This paper proposes a new test to see whether AI agents truly get better as they gain experience and finds they mostly still confuse memory with learning.
Shows that simple full-context learning beats the more specialized memory systems, with Claude Sonnet 4.6 using plain context getting the best overall score.
That distinction matters because the next wave of AI is not supposed to answer isolated prompts.
It is supposed to live inside codebases, databases, markets, sensors, clinics, and workflows where yesterday’s mistake should make tomorrow’s action sharper.
The authors build CL-BENCH, a benchmark where an agent works through connected tasks in 6 domains, including coding, databases, forecasting, radio signals, poker, and disease studies.

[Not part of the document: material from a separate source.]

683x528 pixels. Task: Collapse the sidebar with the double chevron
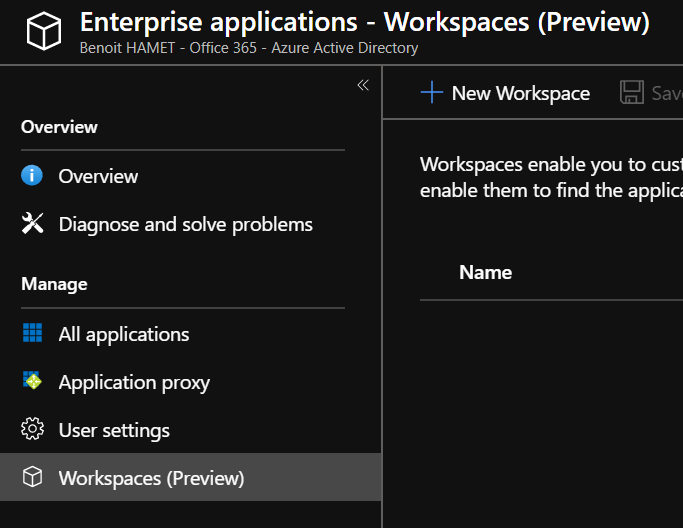pos(363,85)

Each task hides a pattern the agent can learn over time, like a database layout, a codebase structure, or an opponent’s strategy, so better performance should come from experience rather than pretraining.
They test frontier LLM systems with simple full-context memory, scratchpad notes, retrieval memory, playbook-style memory, and coding-agent setups.
The key finding is that current memory-heavy AI agents are not reliably better learners than just keeping the full conversation in context.
That means long-running AI agents still need better ways to remember useful lessons, forget stale ones, and adapt when the environment changes.
----
Link – arxiv. org/abs/2606.05661
Title: "Continual Learning Bench: Evaluating Frontier AI Systems in Real-World Stateful Environments"